### Given entries
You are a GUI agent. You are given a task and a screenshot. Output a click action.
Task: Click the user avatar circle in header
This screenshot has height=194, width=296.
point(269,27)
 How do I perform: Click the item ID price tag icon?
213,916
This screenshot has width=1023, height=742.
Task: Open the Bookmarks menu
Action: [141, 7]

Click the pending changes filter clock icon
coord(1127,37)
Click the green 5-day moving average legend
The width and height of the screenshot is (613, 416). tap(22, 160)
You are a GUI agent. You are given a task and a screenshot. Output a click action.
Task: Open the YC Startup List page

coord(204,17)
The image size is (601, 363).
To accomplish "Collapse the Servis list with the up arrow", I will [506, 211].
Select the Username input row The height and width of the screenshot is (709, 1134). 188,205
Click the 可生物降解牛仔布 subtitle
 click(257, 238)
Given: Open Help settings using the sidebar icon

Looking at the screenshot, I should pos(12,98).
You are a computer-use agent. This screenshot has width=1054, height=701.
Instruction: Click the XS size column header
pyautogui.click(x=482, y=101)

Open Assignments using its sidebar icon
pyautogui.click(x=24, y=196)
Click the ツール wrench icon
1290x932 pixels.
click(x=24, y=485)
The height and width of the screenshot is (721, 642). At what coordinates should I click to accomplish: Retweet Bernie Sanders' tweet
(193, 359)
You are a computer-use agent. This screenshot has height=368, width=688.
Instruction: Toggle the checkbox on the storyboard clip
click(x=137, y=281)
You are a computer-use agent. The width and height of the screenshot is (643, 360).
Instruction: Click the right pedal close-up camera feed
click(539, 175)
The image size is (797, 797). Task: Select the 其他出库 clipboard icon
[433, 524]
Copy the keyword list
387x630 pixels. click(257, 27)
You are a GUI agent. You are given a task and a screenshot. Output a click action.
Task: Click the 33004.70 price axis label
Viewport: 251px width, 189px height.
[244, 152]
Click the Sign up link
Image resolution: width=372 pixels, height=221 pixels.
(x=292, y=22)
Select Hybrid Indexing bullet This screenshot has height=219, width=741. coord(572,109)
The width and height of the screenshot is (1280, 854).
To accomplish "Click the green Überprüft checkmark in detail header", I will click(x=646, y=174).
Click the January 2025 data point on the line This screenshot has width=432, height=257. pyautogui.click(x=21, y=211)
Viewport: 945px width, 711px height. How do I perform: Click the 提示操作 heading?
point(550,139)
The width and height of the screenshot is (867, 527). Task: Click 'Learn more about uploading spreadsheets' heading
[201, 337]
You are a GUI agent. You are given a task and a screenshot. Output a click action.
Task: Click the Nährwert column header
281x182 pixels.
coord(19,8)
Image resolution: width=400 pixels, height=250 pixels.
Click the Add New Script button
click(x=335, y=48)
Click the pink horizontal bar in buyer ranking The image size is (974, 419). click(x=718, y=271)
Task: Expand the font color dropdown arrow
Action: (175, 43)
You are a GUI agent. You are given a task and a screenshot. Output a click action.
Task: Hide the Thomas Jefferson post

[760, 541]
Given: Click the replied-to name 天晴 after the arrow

### Work required
Copy every one of the records above line for line, with no changes.

### Answer to this task
You are a GUI agent. You are given a task and a screenshot. Output a click action.
Task: Click the user avatar circle in header
This screenshot has height=194, width=296.
point(269,27)
 How do I perform: Click the item ID price tag icon?
213,916
This screenshot has width=1023, height=742.
Task: Open the Bookmarks menu
Action: [141, 7]

Click the pending changes filter clock icon
coord(1127,37)
Click the green 5-day moving average legend
The width and height of the screenshot is (613, 416). tap(22, 160)
You are a GUI agent. You are given a task and a screenshot. Output a click action.
Task: Open the YC Startup List page

coord(204,17)
The image size is (601, 363).
To accomplish "Collapse the Servis list with the up arrow", I will [506, 211].
Select the Username input row The height and width of the screenshot is (709, 1134). 188,205
Click the 可生物降解牛仔布 subtitle
 click(257, 238)
Given: Open Help settings using the sidebar icon

Looking at the screenshot, I should pos(12,98).
You are a computer-use agent. This screenshot has width=1054, height=701.
Instruction: Click the XS size column header
pyautogui.click(x=482, y=101)

Open Assignments using its sidebar icon
pyautogui.click(x=24, y=196)
Click the ツール wrench icon
1290x932 pixels.
click(x=24, y=485)
The height and width of the screenshot is (721, 642). At what coordinates should I click to accomplish: Retweet Bernie Sanders' tweet
(193, 359)
You are a computer-use agent. This screenshot has height=368, width=688.
Instruction: Toggle the checkbox on the storyboard clip
click(x=137, y=281)
You are a computer-use agent. The width and height of the screenshot is (643, 360).
Instruction: Click the right pedal close-up camera feed
click(539, 175)
The image size is (797, 797). Task: Select the 其他出库 clipboard icon
[433, 524]
Copy the keyword list
387x630 pixels. click(257, 27)
You are a GUI agent. You are given a task and a screenshot. Output a click action.
Task: Click the 33004.70 price axis label
Viewport: 251px width, 189px height.
[244, 152]
Click the Sign up link
Image resolution: width=372 pixels, height=221 pixels.
(x=292, y=22)
Select Hybrid Indexing bullet This screenshot has height=219, width=741. coord(572,109)
The width and height of the screenshot is (1280, 854).
To accomplish "Click the green Überprüft checkmark in detail header", I will click(x=646, y=174).
Click the January 2025 data point on the line This screenshot has width=432, height=257. pyautogui.click(x=21, y=211)
Viewport: 945px width, 711px height. How do I perform: Click the 提示操作 heading?
point(550,139)
The width and height of the screenshot is (867, 527). Task: Click 'Learn more about uploading spreadsheets' heading
[201, 337]
You are a GUI agent. You are given a task and a screenshot. Output a click action.
Task: Click the Nährwert column header
281x182 pixels.
coord(19,8)
Image resolution: width=400 pixels, height=250 pixels.
Click the Add New Script button
click(x=335, y=48)
Click the pink horizontal bar in buyer ranking The image size is (974, 419). click(x=718, y=271)
Task: Expand the font color dropdown arrow
Action: (175, 43)
You are a GUI agent. You are given a task and a screenshot. Output a click action.
Task: Hide the Thomas Jefferson post

[760, 541]
Given: Click the replied-to name 天晴 after the arrow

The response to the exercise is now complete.